Compiler optimizations will do compiler optimizations, and thus in this case compiler optimizations will apparently be able to eliminate bounds checks for index i in a loop over 0..N, indexing a fixed-size array of length N.
Besides this, in some other cases, there’s also the possibility of eliminating indexing bounds checks by using iterators, e.g. in this case iterators could be used with zip
let mut p = [T::default(); N];
p.iter_mut().zip(a).zip(b).for_each(|((z, x), y)| *z = *x / *y);
p
which seems to result in identical assembly yet again, in this case.
Without being much of a SIMD expert myself, the assembly does look pretty good to me already, doing a bit of loop unrolling and using SIMD instructions at all, so that each iteration can do 4 divisions, using 2 SIMD division instructions, each operating on 2 numbers in parallel.
Speaking of parallel, if you want to divide a lot of numbers quickly, parallel computing could be a useful direction to expand into. 100 is not a lot in this context, I assume, but if an actual use-case of yours is a lot larger (or involves lots of those 100-element arrays), looking into rayon’s parallel iterators could help.
length will not exceed 100, i think i have to try another way to speed up the whole calculation.
···
let mut p = [T::default(); N];
··· maybe can be reuse, it's no need to allocate it in every function call.

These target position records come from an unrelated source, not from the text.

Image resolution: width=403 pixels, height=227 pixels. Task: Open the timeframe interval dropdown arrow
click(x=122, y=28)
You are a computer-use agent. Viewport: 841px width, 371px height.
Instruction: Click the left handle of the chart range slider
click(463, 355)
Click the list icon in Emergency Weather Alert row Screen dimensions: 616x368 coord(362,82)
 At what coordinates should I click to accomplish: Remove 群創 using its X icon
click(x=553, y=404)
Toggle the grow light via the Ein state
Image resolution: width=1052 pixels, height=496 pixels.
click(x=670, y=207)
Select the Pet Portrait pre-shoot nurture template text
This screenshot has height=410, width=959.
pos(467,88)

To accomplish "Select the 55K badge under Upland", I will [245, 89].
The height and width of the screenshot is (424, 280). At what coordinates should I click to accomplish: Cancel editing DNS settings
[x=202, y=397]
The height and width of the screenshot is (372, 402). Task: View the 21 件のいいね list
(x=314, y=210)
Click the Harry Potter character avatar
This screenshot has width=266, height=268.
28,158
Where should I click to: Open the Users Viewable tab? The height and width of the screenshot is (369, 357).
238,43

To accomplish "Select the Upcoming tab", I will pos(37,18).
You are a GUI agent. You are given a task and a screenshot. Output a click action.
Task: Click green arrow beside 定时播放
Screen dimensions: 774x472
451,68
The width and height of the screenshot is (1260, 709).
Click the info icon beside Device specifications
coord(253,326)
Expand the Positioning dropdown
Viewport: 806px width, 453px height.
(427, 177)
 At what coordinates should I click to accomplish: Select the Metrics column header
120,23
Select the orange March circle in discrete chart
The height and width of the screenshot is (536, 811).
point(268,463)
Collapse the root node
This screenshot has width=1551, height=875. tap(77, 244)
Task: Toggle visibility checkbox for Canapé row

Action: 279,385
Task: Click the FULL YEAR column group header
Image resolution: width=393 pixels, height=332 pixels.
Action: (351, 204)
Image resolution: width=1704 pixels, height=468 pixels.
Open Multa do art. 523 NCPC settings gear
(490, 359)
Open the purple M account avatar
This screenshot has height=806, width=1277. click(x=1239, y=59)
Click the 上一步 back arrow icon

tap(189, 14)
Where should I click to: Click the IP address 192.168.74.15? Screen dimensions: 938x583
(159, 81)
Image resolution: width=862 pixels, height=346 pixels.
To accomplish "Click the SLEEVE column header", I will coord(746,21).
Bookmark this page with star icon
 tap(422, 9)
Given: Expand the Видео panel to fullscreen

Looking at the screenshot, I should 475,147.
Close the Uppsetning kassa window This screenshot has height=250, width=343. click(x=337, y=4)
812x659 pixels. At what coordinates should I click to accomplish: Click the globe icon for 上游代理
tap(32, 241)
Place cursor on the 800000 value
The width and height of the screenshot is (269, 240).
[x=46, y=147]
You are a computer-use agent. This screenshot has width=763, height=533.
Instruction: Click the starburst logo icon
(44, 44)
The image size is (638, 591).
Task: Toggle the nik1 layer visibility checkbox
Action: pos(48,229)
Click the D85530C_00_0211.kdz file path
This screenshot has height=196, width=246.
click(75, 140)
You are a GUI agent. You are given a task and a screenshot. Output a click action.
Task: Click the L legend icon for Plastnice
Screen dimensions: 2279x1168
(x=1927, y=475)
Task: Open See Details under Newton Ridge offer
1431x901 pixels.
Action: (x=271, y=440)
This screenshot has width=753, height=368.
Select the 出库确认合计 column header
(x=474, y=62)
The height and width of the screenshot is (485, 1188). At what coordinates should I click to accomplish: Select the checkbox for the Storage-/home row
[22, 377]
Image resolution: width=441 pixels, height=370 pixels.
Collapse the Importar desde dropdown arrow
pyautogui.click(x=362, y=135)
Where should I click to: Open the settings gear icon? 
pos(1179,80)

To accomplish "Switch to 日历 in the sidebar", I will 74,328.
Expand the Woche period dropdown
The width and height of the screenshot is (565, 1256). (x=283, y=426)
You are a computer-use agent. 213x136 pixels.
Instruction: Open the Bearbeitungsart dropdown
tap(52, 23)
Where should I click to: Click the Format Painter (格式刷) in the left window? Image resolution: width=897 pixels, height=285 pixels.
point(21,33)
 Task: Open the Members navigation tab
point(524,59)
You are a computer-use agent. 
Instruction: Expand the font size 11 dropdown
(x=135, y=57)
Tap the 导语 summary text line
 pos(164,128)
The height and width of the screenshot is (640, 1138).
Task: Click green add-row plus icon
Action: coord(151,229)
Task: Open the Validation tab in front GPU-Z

i try easy simd with f64x8 . but do not work faster than loop
To get the compiler to automatically generate code using wider SIMD registers, you could compile using non-cross-platform optimizations, as enabled e.g. by using the compilation flag “-C target-cpu=native”. Seems to switch to some kind of 256bit registers on godbolt (and also unrolled the whole loop then for the size 100).
Honestly, this function is so straightforward that it may very well simply be the case that the compiler-optimized solution is already essentially optimal.
How did you get the message allocate [0.0;100]? Stack allocation is no more than single in-register integer addition while 90ns is reasonable timescale for single heap allocation. Are you boxing the returned array, or using some sanitizers?
That's interesting, since ABI-wise returning large nonprimitive type is not much different from taking reference and modify it.
You can see within the function the only difference is the single mov at the top which will likely be no-op due to the register renaming. At the call site you need to initialize the value before passing reference while it's not needed to receive return value, but beside to call memset for zero init they're same.
AFAICS, the small case isn't even dividing at all, just filling in the end result directly. So the reason that 100 is more then 10x slower is because it isn't optimized away at compile time.